大相撲の荒磯親方(元横綱稀勢の里)が5日、TBSラジオ「元横綱稀勢の里 荒磯親方のスポーツキュリオシティ!」(午後5時)の初回放送に出演した。昨年春に早大大学院スポーツ科学研究科の修士課程1年制に進学した同級生で、同番組でパートナーを務めるTBS伊藤隆佑アナウンサーと、軽快なトークを披露した。

8月1日付で田子ノ浦部屋から独立して、地元・茨城に荒磯部屋を設立する同親方は、部屋運営のビジョンも語った。来年夏前後の部屋完成までは、同県つくば市の筑波大の中にある施設を使用する予定。相撲部屋は通常1部屋につき土俵は1つだが、荒磯親方は新設する部屋について「2面作りたいと考えている」とプランを練っている。アイデアは同県のJリーグチームから取ったという。「鹿島アントラーズですね、参考にさせてもらって。練習場が4面、5面あると話を聞いて。1面はジュニアの選手が練習して、こっちでトップ選手が練習するという。相撲にも使えるんじゃないかと。時間の効率も非常に良くなる。待ち時間もなくなる」とメリットを強調した。

わんぱく相撲の子どもたちにも、稽古に加わってもらいたいという思いがある。
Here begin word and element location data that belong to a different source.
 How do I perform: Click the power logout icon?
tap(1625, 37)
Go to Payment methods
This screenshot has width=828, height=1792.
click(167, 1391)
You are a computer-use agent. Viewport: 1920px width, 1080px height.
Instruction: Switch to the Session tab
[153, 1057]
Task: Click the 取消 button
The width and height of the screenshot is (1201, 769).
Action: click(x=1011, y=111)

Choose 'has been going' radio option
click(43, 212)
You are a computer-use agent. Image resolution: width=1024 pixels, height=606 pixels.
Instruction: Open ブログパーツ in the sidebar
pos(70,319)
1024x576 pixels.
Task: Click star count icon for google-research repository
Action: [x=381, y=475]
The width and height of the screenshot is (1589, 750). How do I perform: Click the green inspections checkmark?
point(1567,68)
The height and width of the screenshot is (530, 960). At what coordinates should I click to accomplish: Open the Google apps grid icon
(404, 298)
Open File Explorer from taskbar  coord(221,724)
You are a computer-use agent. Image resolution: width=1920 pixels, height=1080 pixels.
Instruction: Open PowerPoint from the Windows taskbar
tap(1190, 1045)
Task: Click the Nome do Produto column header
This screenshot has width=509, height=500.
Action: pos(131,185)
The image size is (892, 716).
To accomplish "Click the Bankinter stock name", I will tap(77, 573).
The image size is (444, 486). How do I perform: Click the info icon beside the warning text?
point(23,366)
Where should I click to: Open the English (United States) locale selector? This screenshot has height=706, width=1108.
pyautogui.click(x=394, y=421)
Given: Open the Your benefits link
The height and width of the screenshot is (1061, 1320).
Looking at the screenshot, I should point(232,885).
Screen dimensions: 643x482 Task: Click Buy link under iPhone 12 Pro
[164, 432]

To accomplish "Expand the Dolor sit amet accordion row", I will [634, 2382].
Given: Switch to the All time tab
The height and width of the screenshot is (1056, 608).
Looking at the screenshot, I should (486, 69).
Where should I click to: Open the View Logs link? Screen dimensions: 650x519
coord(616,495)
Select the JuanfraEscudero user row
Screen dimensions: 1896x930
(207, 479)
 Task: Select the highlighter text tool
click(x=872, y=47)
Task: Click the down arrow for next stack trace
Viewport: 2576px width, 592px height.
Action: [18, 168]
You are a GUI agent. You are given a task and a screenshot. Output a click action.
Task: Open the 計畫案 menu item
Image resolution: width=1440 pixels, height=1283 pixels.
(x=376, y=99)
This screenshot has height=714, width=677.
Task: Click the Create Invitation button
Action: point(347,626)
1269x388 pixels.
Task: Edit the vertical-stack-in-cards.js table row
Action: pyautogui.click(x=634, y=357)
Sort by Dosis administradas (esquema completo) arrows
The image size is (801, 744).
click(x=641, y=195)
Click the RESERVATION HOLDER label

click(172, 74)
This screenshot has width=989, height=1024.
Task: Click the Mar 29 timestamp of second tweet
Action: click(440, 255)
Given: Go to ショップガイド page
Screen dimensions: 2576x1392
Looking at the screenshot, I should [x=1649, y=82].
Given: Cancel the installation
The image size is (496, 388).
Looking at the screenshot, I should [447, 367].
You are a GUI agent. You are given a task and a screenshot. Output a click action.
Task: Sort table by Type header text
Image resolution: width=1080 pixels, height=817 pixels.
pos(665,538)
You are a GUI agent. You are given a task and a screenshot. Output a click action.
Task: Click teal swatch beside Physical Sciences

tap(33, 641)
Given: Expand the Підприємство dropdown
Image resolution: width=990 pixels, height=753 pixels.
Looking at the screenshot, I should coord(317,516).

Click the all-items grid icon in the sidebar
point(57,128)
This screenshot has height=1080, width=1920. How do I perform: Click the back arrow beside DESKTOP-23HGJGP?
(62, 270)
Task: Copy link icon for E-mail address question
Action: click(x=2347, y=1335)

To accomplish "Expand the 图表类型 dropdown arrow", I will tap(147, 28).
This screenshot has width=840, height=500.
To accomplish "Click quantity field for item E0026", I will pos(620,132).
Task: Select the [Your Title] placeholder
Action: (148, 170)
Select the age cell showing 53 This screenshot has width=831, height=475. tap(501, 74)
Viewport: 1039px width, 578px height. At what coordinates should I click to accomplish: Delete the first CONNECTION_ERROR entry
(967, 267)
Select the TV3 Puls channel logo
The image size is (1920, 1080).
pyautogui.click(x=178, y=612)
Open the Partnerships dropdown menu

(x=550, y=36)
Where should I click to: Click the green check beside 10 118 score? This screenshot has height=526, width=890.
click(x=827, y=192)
「隣でわんぱく相撲の子たちが稽古して、隣で関取が稽古することで、ああいうふうになりたいとなってくれれば。そういうところで(土俵の数は)1つより2つと考えた」と話した。

自身も小4のときにわんぱく相撲の全国大会に出場し、東京・両国国技館で相撲を取った。「そのときの衝撃、感動が忘れられず、その記憶だけで大相撲の世界に入った。やっぱり地元で相撲をやるところがなくて、一切相撲はやっていなかったけど、その記憶だけで。自分みたいな人もいると思う。体験させる、体感させることが将来の横綱を産めるチャンスかも分からない。そういう普及をすることも僕たちの使命だと思う」と話した。

荒磯親方は19年1月の初場所限りで現役を引退し、部屋付き親方として後進の指導にあたっていた。20年4月には、独立を見据えて早大大学院スポーツ科学研究科に入学。修士課程1年制を修了した今年3月には「新しい相撲部屋経営の在り方」をテーマにした修士論文が最優秀論文として表彰されていた。